The Man Who Sold the Moon • 2014 • Near SF novella by Cory Doctorow



Hardware hackers and Burning Man devotees send an autonomous 3D printing robot to the Moon which produces building panels from moondust and sunlight. The story features the Burning Man festival, overcoming cancer, crowdfunding and crowdengineering a Moon mission.


Doctorow recycled Heinlein’s 1949 novella title, sharing the idea of space for all mankind: An engineer with a dream will die of cancer and may not see his dream come to live, but his friends pick it up and do everything to make it happen.

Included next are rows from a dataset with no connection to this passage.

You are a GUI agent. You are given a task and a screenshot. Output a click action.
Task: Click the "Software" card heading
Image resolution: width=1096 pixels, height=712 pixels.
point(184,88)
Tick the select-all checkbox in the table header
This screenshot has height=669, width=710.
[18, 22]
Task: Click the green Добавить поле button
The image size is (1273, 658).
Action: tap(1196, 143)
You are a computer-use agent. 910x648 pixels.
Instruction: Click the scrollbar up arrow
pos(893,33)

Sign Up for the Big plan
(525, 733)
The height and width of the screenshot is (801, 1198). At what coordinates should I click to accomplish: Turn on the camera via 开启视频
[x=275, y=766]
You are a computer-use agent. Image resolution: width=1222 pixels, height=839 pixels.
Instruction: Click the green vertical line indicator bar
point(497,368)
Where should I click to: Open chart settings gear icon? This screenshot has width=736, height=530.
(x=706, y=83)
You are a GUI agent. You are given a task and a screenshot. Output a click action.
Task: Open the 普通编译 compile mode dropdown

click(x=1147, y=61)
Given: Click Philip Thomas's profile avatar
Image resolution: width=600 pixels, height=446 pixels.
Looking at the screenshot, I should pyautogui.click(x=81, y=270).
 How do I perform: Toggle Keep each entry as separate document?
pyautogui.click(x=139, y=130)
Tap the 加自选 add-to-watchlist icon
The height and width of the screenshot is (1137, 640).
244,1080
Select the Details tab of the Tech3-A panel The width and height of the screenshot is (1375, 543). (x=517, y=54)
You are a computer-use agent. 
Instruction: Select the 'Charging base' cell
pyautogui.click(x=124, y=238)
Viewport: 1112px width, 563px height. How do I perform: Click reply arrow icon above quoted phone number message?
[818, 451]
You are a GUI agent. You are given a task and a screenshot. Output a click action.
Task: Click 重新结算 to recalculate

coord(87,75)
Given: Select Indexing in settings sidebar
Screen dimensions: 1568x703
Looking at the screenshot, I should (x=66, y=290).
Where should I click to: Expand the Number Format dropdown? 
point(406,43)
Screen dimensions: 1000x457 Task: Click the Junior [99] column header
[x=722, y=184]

It diverges in lots of current Near SF topics, and I expect lots of stories about 3D printing in the next few SF seasons. The narration is well-rounded, emotionally engaging and ends in satisfyingly. It incorporates the same optimistic view as Golden Age SF, thus modernizing Heinlein’s story in a very nice homage. It doesn’t forget Heinlein’s society criticism, picking up topics like gift culture vs. capitalism, hacktivism vs. corporations.

Hieroglyph provides lots of interesting background information about the story’s engineering aspects, validating the narrative assumptions.

Meta: isfdb. This SF short story was published 2014 in Hieroglyph: Stories and Visions for a Better Future. Winner of the Theodore Sturgeon Memorial Award. I read it as part of The Year’s Best SF #32. It is available online.